Missed diagnosis of heart attack or angina in 2 percent of ER patients is usually due to atypical symptoms

About half of the 1.1 million heart attack victims in the United States each year come to hospital emergency departments (EDs). A new study shows that ED doctors miss diagnosing 2 percent of ED patients with heart attack (acute myocardial infarction, AMI) or unstable angina, whom they mistakenly send home. These misdiagnosed patients usually have atypical symptoms that make diagnosis more difficult. These patients have nearly twice the likelihood of dying from their heart problems than similar patients who are hospitalized, notes principal investigator Harry P. Selker, M.D., M.S.P.H., of the New England Medical Center.

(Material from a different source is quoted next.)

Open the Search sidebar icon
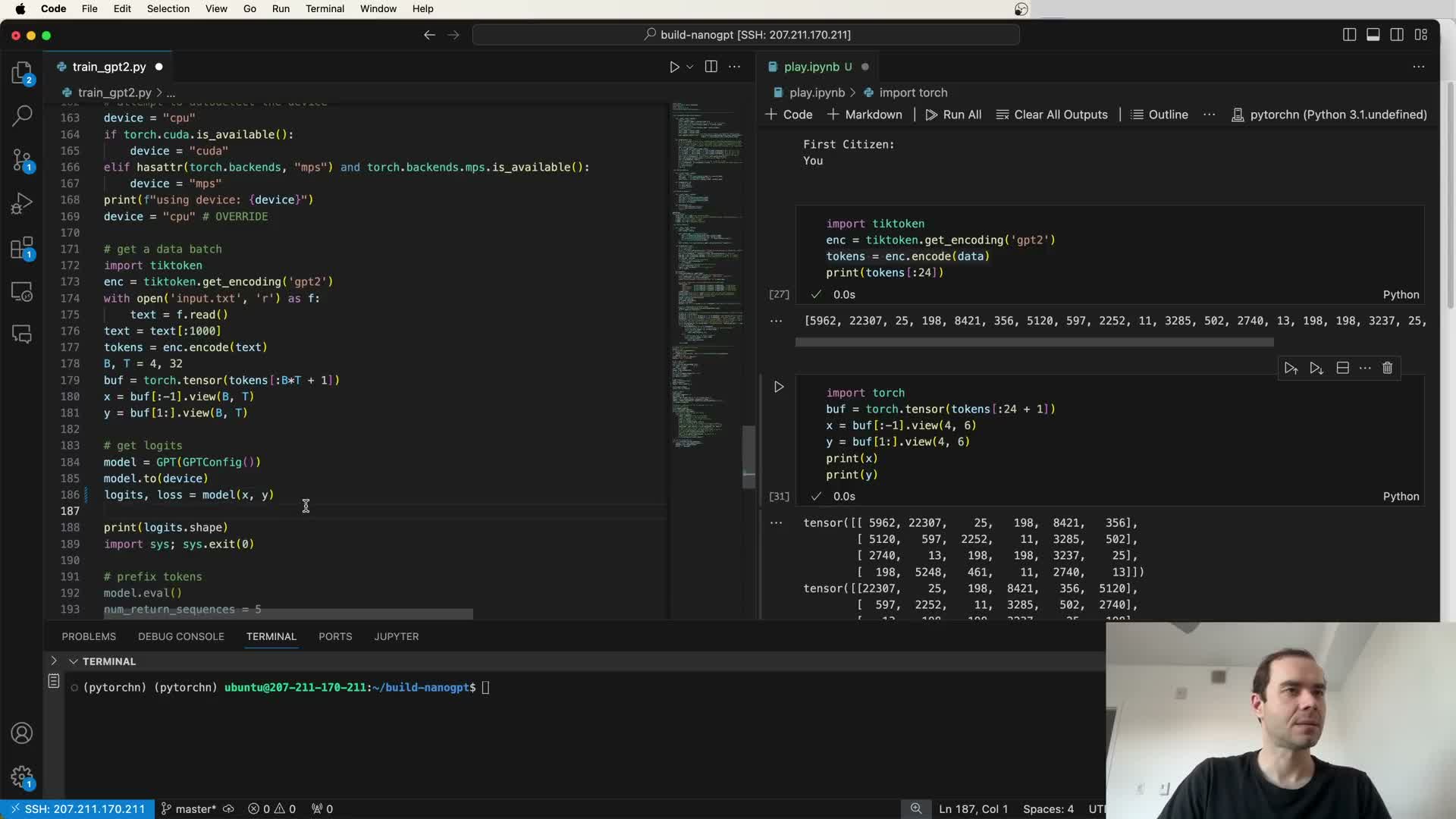Screen dimensions: 1456x819 tap(22, 116)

In a study supported in part by the Agency for Healthcare Research and Quality (HS07360), Dr. Selker and colleagues prospectively analyzed clinical data on 10,689 patients who sought help at the EDs of 10 U.S. hospitals for chest pain or other symptoms suggestive of a cardiac problem, including 1,855 who met the criteria for AMI or unstable angina. The data were collected during patients' arrival at the ED, during hospitalization (for those who weren't sent home), and 30 days later. Among the 889 patients with AMI, 2.1 percent were mistakenly discharged from the ED; among the 966 patients with unstable angina, 2.3 percent were mistakenly discharged. Patients with AMI or unstable angina who were not hospitalized had nearly twice the odds of dying (odds ratio 1.9 and 1.7, respectively) than patients who were properly diagnosed with these conditions and hospitalized.

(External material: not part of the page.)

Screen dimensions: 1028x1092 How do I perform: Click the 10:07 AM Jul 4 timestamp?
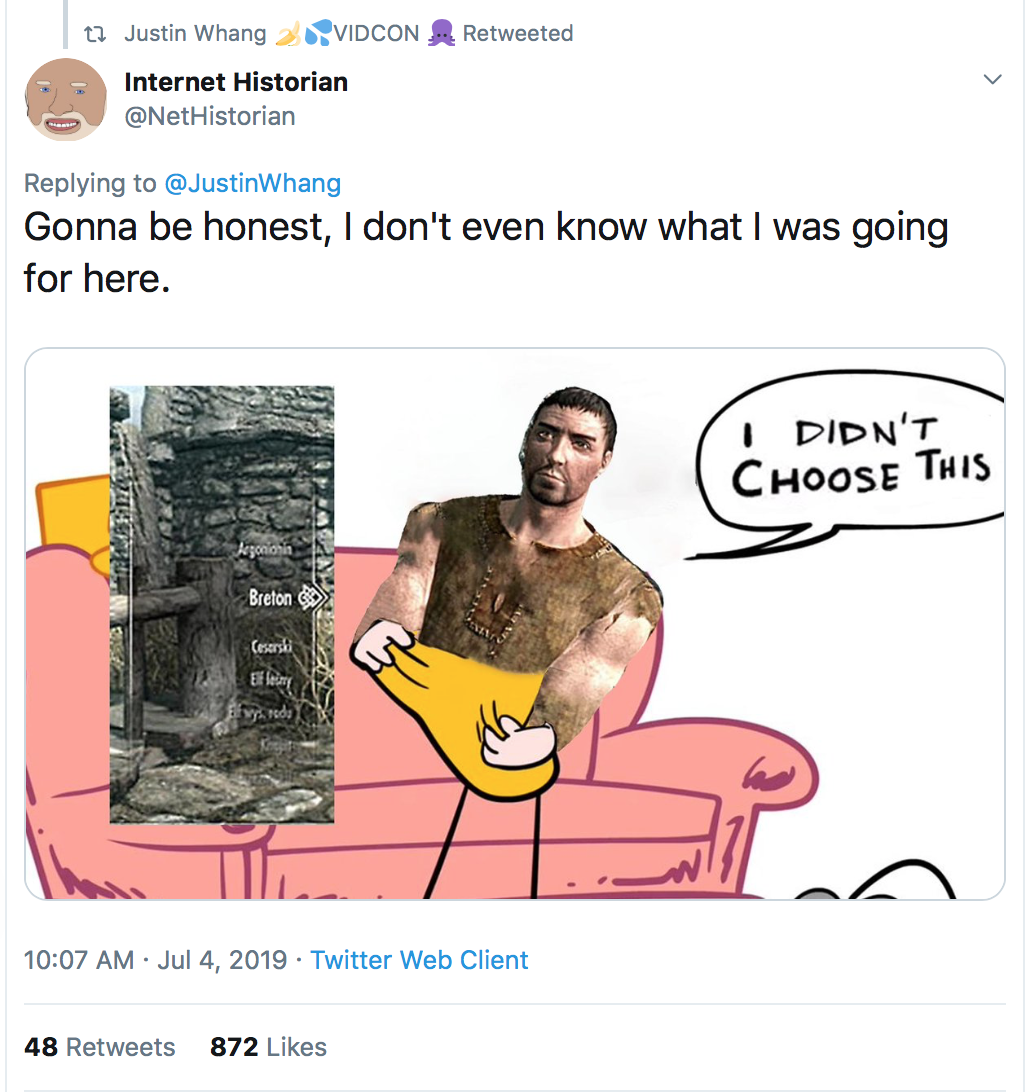155,960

The patients whose diagnoses were missed tended to be women under the age of 55; to be black, Hispanic, or another minority; to report shortness of breath as the chief symptom (instead of the typical chest pain); or to have apparently normal electrocardiograms (ECGs). In other words, these patients often did not have typical features of cardiac ischemia. The researchers point out that coronary artery disease is so prevalent that even patients without typical risk factors may suffer from it. They recommend that physicians become more familiar with the atypical symptoms of acute coronary syndromes and be aware of the groups in which such symptoms are especially likely, such as patients who are young, female, diabetic, or very old.

See "Missed diagnoses of acute cardiac ischemia in the emergency department," by J. Hector Pope, M.D., Tom P. Aufderheide, M.D., Robin Ruthazer, M.P.H., and others, in the April 20, 2000 New England Journal of Medicine 342(16), pp. 1163-1170.